:: Records shown

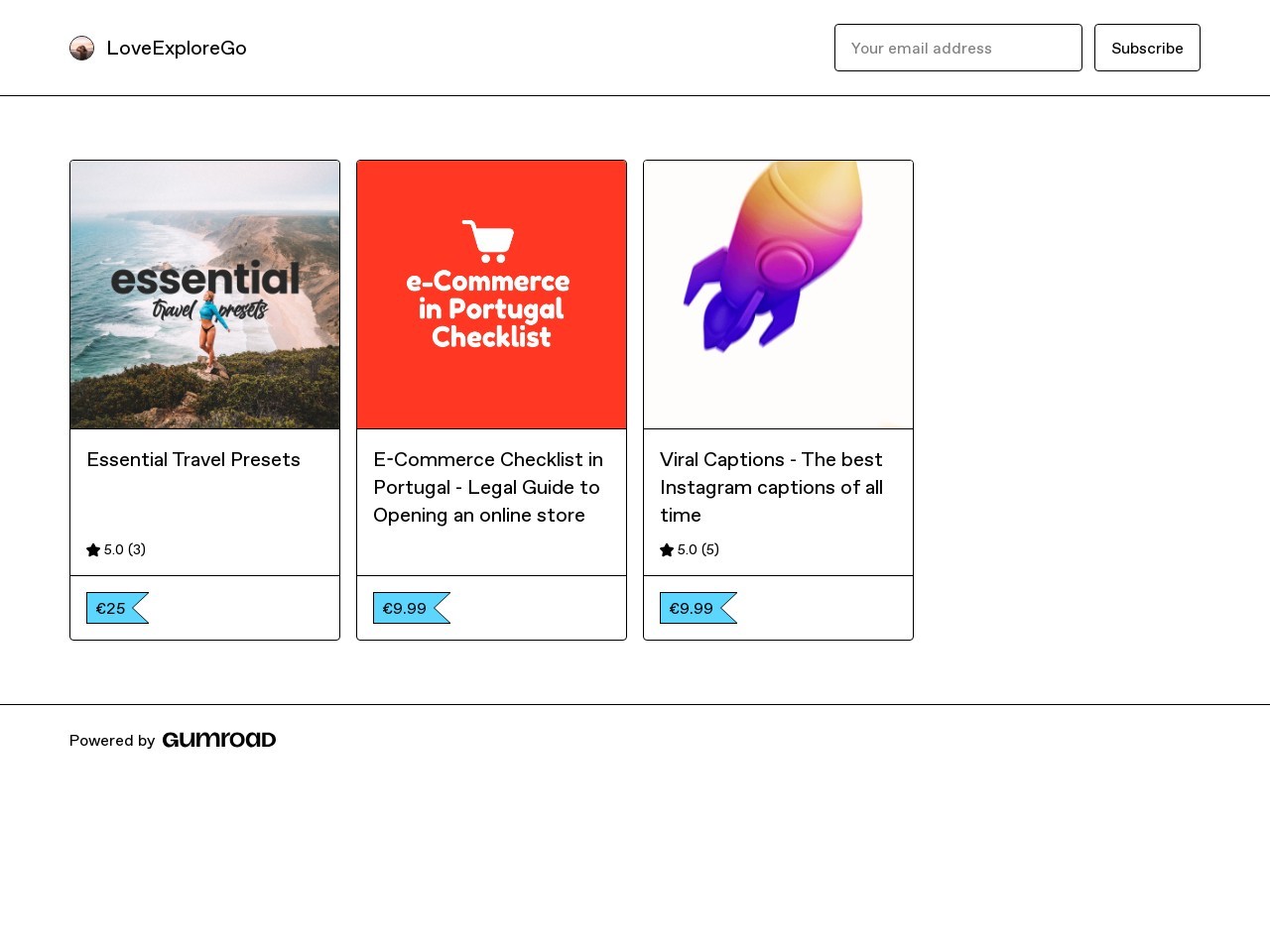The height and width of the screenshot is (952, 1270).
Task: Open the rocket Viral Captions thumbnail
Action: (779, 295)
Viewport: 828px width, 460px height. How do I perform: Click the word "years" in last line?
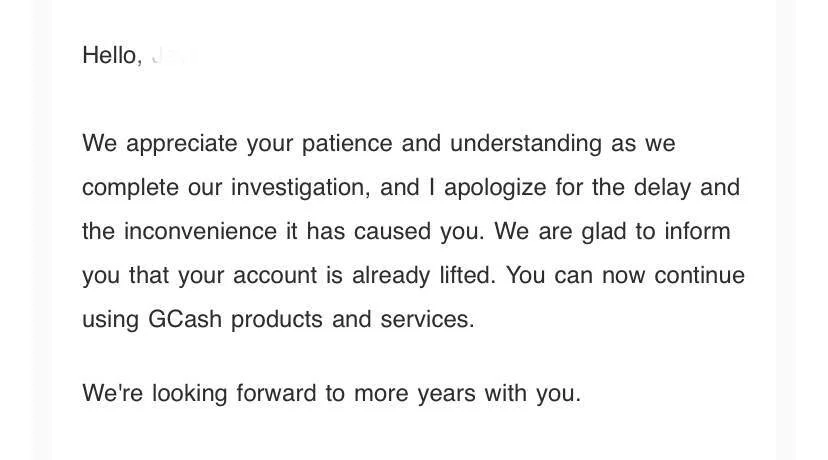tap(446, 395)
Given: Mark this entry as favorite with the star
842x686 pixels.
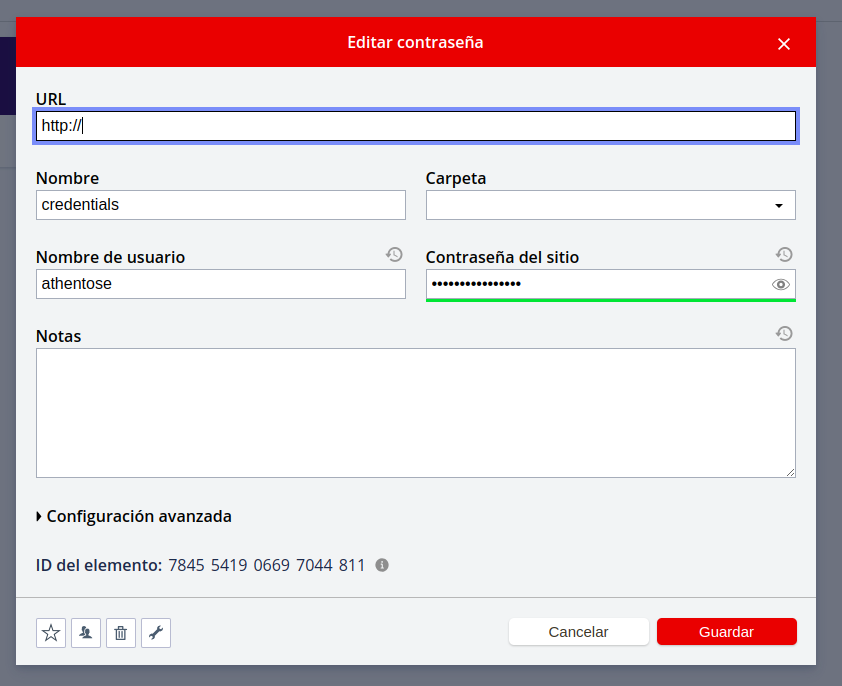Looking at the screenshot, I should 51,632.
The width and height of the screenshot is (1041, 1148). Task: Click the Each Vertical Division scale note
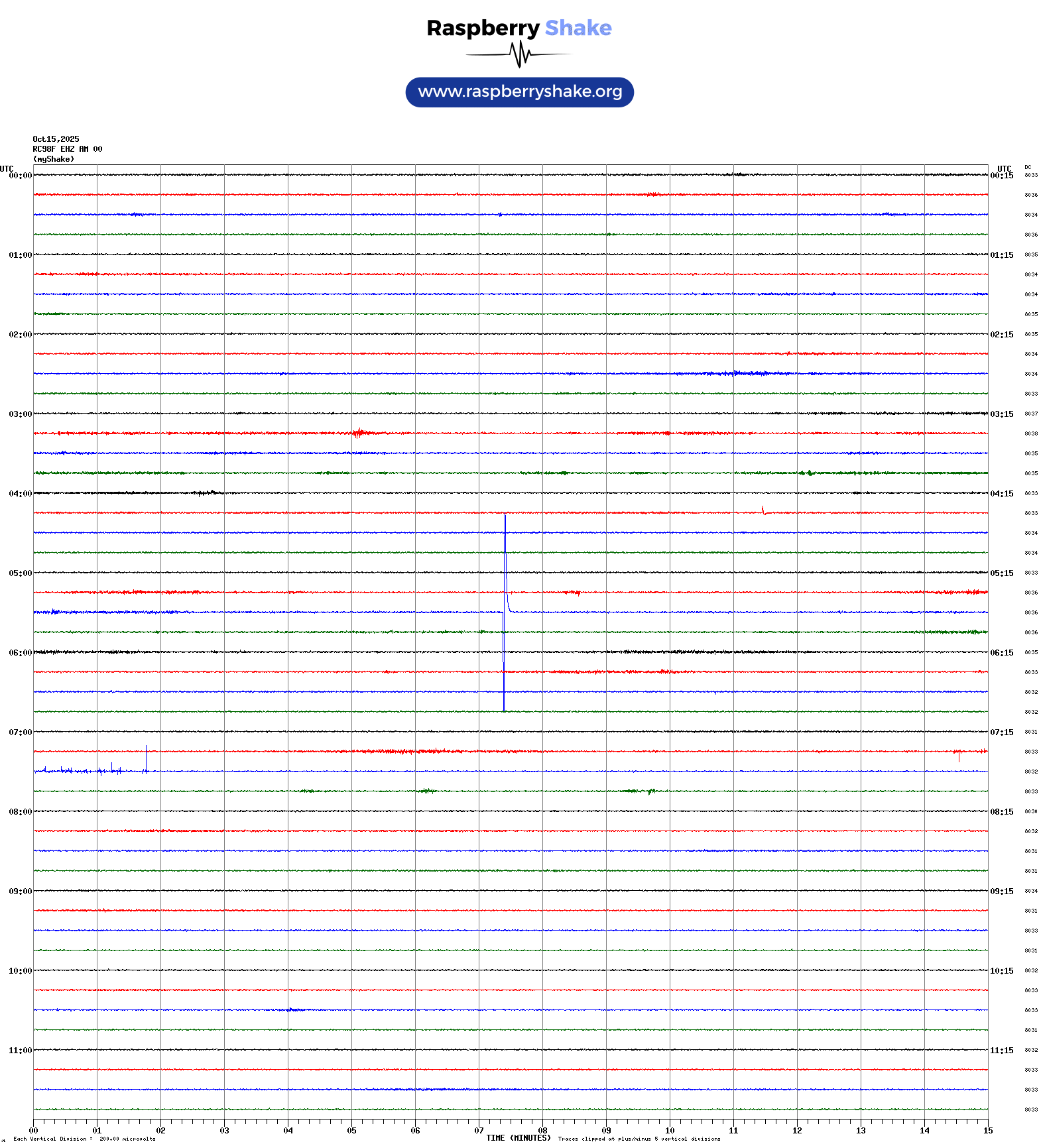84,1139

::::

• _Problem requirements_: Set the pictures aside and repeat only the lines from the one containing "Given: Mark this" through the last line of the entries above, exactly as they stand.

• _Answer to this exercise_:
Given: Mark this entry as favorite with the star
842x686 pixels.
Looking at the screenshot, I should 51,632.
The width and height of the screenshot is (1041, 1148). Task: Click the Each Vertical Division scale note
84,1139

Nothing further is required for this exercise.